Stored data:
******

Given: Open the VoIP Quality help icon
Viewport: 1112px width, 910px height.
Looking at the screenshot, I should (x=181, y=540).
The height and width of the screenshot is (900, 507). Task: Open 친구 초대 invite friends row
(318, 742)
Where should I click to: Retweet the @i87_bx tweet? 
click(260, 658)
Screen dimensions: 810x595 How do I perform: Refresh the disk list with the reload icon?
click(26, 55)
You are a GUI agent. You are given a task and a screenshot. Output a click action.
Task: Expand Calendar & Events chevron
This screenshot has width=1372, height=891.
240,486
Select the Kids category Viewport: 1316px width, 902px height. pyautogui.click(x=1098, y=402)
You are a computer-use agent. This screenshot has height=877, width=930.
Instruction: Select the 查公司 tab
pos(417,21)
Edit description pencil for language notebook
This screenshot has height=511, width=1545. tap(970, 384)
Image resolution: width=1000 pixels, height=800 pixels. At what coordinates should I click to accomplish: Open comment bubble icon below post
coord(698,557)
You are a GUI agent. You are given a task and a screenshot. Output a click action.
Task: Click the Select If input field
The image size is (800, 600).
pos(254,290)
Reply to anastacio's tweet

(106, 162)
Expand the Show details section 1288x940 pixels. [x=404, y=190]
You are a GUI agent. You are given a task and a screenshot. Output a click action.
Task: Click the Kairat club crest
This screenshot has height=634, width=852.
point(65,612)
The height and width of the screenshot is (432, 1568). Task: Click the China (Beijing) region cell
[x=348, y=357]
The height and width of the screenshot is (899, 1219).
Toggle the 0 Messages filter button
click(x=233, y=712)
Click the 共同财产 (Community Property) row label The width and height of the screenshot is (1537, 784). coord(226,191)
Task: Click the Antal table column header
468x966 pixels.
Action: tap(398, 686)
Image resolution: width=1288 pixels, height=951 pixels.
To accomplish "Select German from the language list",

******

§ **WHAT NEEDS TO BE DONE**
Go through the records above and copy every line with the word "Expand".

§ **OUTPUT BELOW**
Task: Expand Calendar & Events chevron
Expand the Show details section 1288x940 pixels. [x=404, y=190]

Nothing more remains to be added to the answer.